◆ SUPPLIED DATA:
*** Begin section ***
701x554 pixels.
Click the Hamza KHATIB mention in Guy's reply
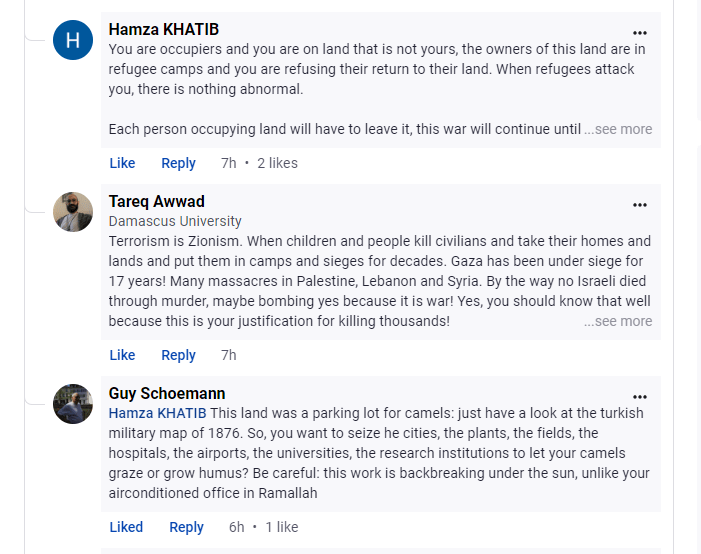tap(157, 413)
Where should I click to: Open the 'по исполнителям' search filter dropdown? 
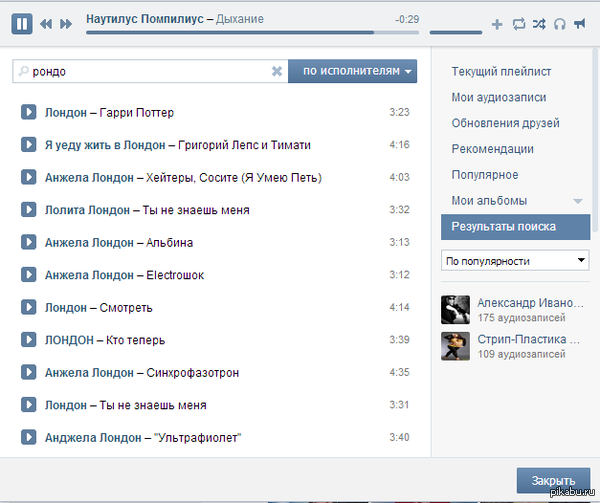click(x=352, y=72)
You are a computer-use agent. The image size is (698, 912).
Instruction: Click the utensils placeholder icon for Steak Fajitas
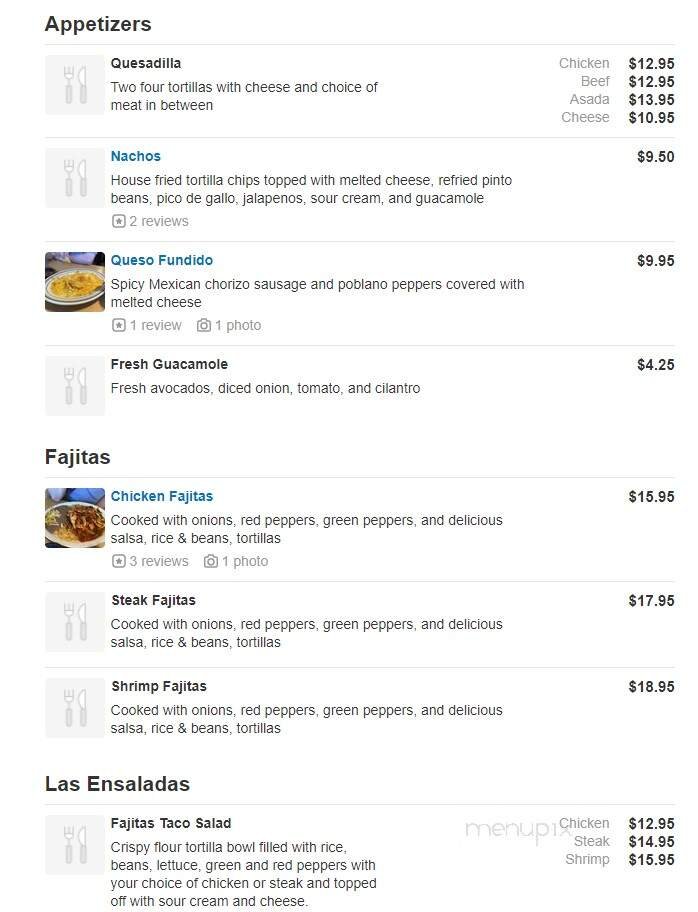(x=74, y=621)
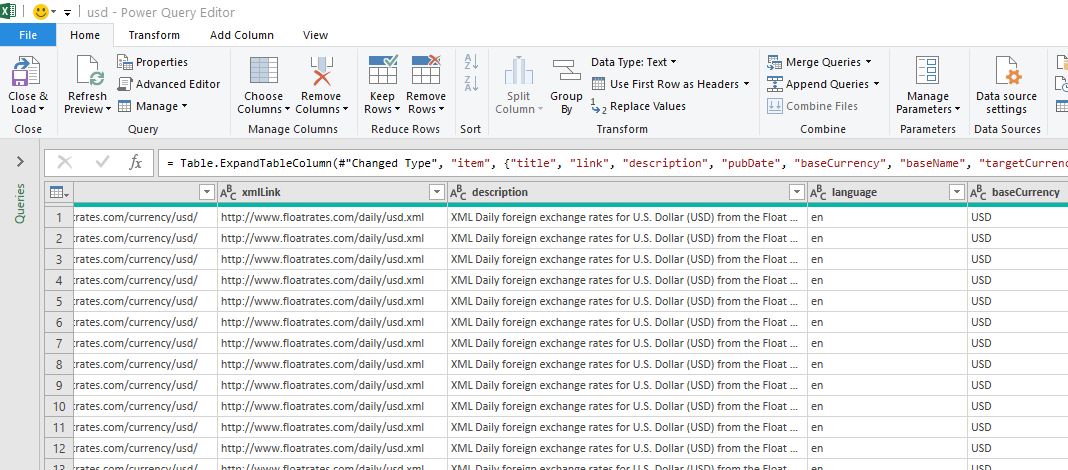Expand the Merge Queries dropdown

[819, 62]
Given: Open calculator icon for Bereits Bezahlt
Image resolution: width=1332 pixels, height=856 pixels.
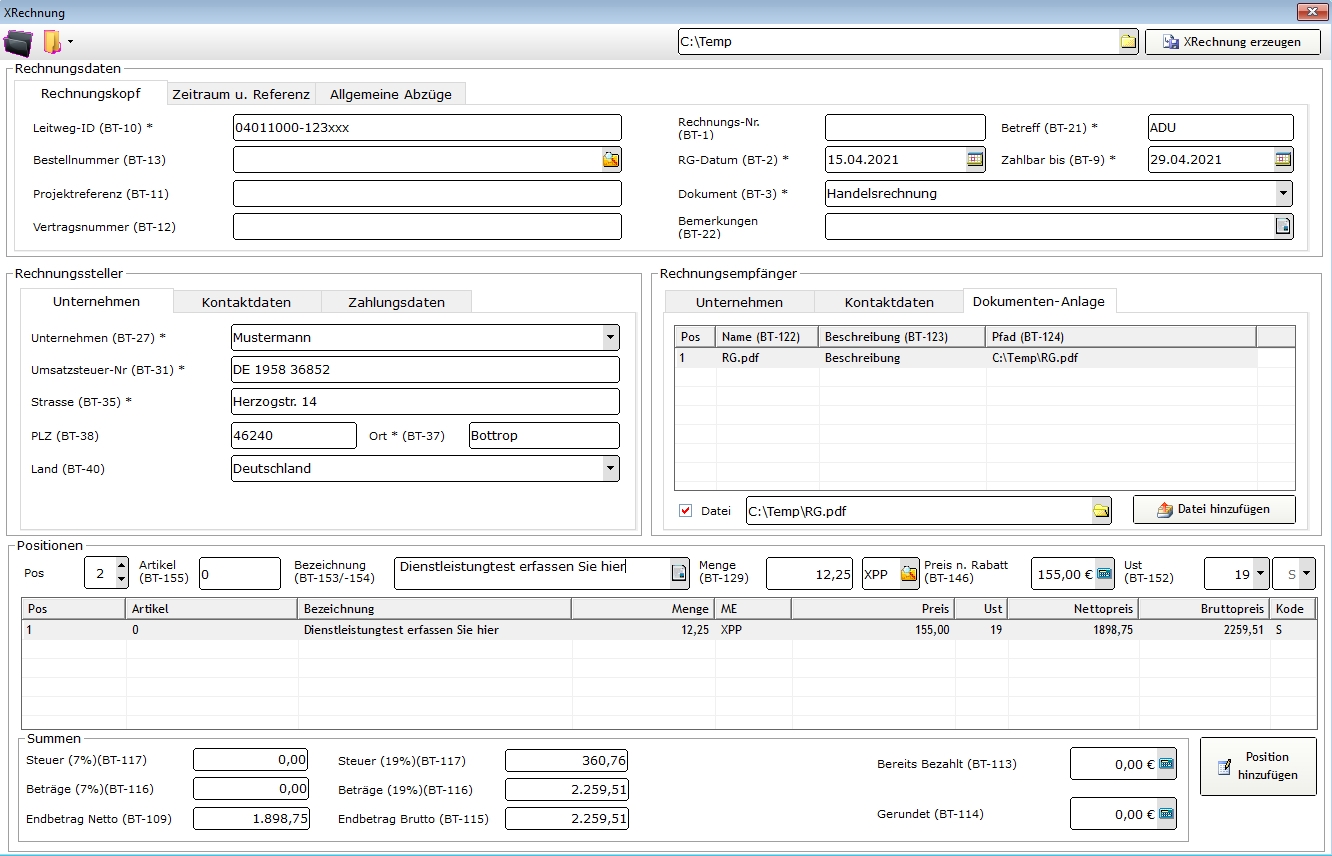Looking at the screenshot, I should (x=1165, y=765).
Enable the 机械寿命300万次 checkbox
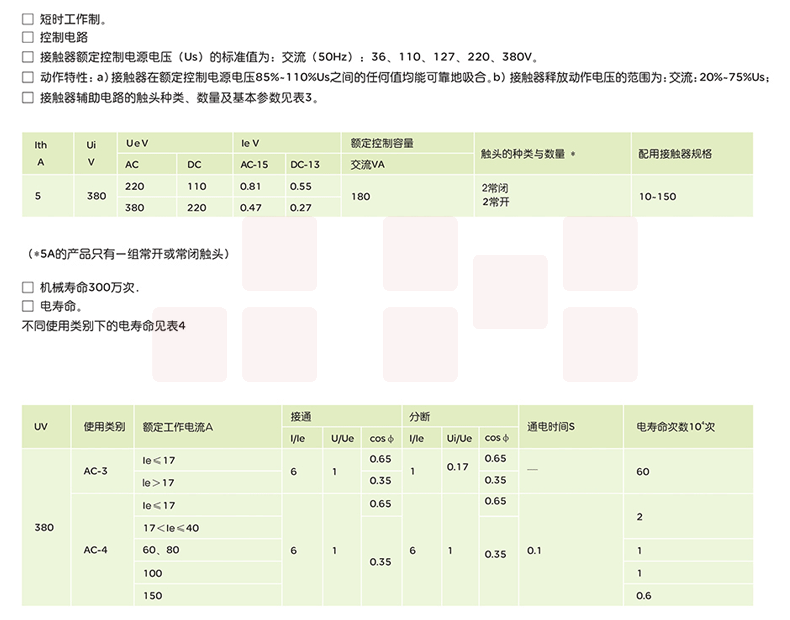Screen dimensions: 790x620 tap(27, 287)
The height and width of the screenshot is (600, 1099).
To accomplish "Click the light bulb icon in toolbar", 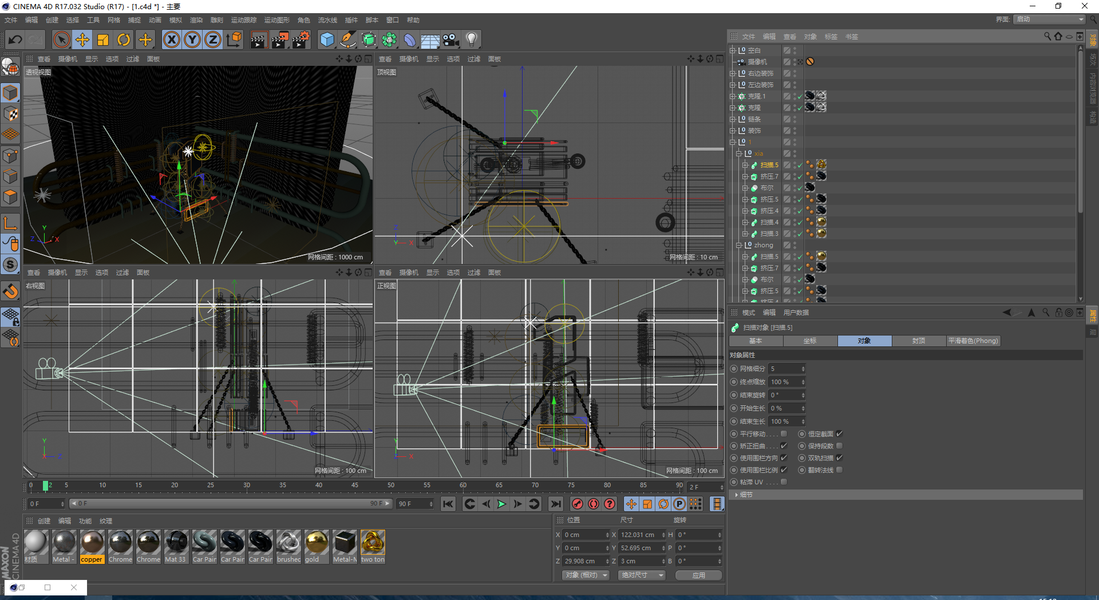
*** End section ***
◆ REQUIRED ACTION: Repeat each entry above exactly, passing over any images.

◆ RESULT OF THIS EXERCISE:
701x554 pixels.
Click the Hamza KHATIB mention in Guy's reply
tap(157, 413)
Where should I click to: Open the 'по исполнителям' search filter dropdown? 
click(x=352, y=72)
You are a computer-use agent. The image size is (698, 912).
Instruction: Click the utensils placeholder icon for Steak Fajitas
(x=74, y=621)
Expand the Merge Queries dropdown

[819, 62]
Given: Open calculator icon for Bereits Bezahlt
Image resolution: width=1332 pixels, height=856 pixels.
Looking at the screenshot, I should (x=1165, y=765).
Enable the 机械寿命300万次 checkbox
Screen dimensions: 790x620 tap(27, 287)
The height and width of the screenshot is (600, 1099).
To accomplish "Click the light bulb icon in toolbar", 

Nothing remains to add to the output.